Open baedan opened this issue 3 years ago • 3 comments

hello! while going through vpg.jl i had some odds-and-ends questions. still pretty new to julia and especially Flux.jl, so please bear with me :D

  1. i don't understand the point of having separate NeuralNetworkApproximator and LinearApproximator types: it seems to me that they are no more than wrappers for a approximator function, which can be of whatever type, as well as an optimizer. conceptually, they do the same things: forward pass, optimize. shouldn't this be abstracted away as a FunctionApproximator?
  2. related to 1, loss functions are hardcoded here, as opposed to being a parameter of an Approximator.
  3. should we use something like Flux.Losses.logitcrossentropy rather than hand-coding it?
  4. dist is a weird field. the docstring "distribution function of the action" isn't much help, either. the example of it running an experiment used dist = Categorical gave me some clue; but in any case, this seems to me like something that should be abstracted.
  5. action_space looks weird to me as something you pass to the policy. when sampling an action given an environment policy(env), we can retrieve action_space from the environment. when optimizing a policy, we only need to know if the approximator is continuous or discrete (and it feels like it should be abstracted away anyway?) additionally, this is problematic when the environment is of FULL_ACTION_SET.
  6. related to 5, is the following good julia style? does the advice here apply? https://github.com/JuliaReinforcementLearning/ReinforcementLearning.jl/blob/318f0f1d2868adcb96050fbfe5894509287a3d37/src/ReinforcementLearningZoo/src/algorithms/policy_gradient/vpg.jl#L55-L63
  7. the two fields loss and baseline_loss aren't used at all, so i assume they are meant to be exposed for logging purposes. should they be put inside an approximator instead?

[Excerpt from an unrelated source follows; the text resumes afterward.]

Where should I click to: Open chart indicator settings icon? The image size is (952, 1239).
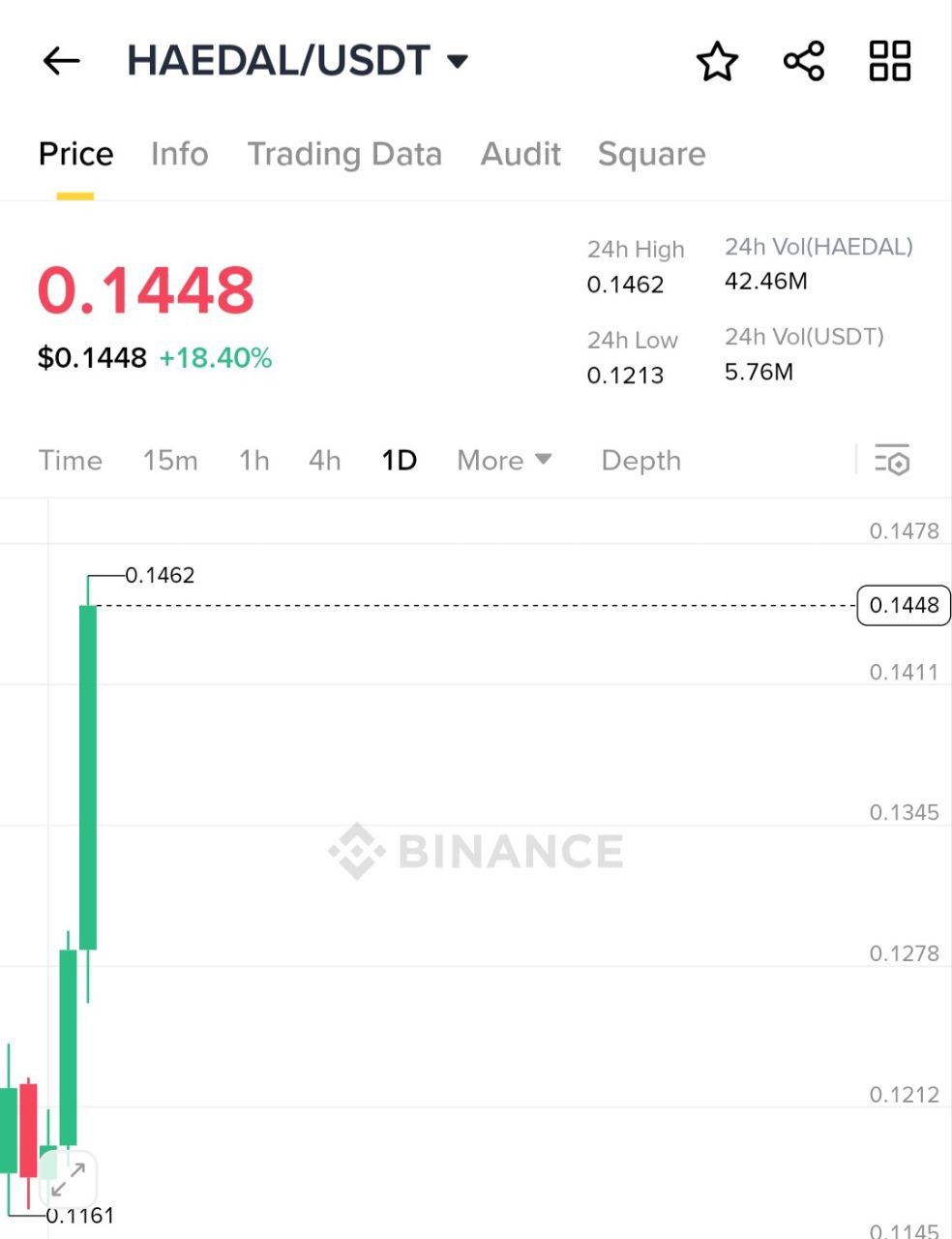892,460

baedan avatar Jul 11 '22 10:07 baedan

Hi @baedan ,

Glad to see you again here! 🤗

  1. i don't understand the point of having separate NeuralNetworkApproximator and LinearApproximator types: it seems to me that they are no more than wrappers for a approximator function, which can be of whatever type, as well as an optimizer. conceptually, they do the same things: forward pass, optimize. shouldn't this be abstracted away as a FunctionApproximator?

That was for historical reasons. In the master branch, we have only one Approximator defined. See https://github.com/JuliaReinforcementLearning/ReinforcementLearning.jl/blob/master/src/ReinforcementLearningCore/src/policies/learners.jl for more details.

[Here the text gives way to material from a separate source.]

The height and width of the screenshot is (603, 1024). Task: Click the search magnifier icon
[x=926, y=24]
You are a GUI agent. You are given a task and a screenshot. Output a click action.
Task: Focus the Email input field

  1. related to 1, loss functions are hardcoded here, as opposed to being a parameter of an Approximator.

In many cases, the choice of loss functions are policy specific. So I didn't add it into the Approximator.

  1. should we use something like Flux.Losses.logitcrossentropy rather than hand-coding it?

Yes.

  1. dist is a weird field. the docstring "distribution function of the action" isn't much help, either. the example of it running an experiment used dist = Categorical gave me some clue; but in any case, this seems to me like something that should be abstracted.

Here dist is to generate the action distribution based on the output from the model (in the approximator). I'm afraid it is not that easy to turn it into an abstract part. Because not all the algorithms support both continuous and discrete action spaces.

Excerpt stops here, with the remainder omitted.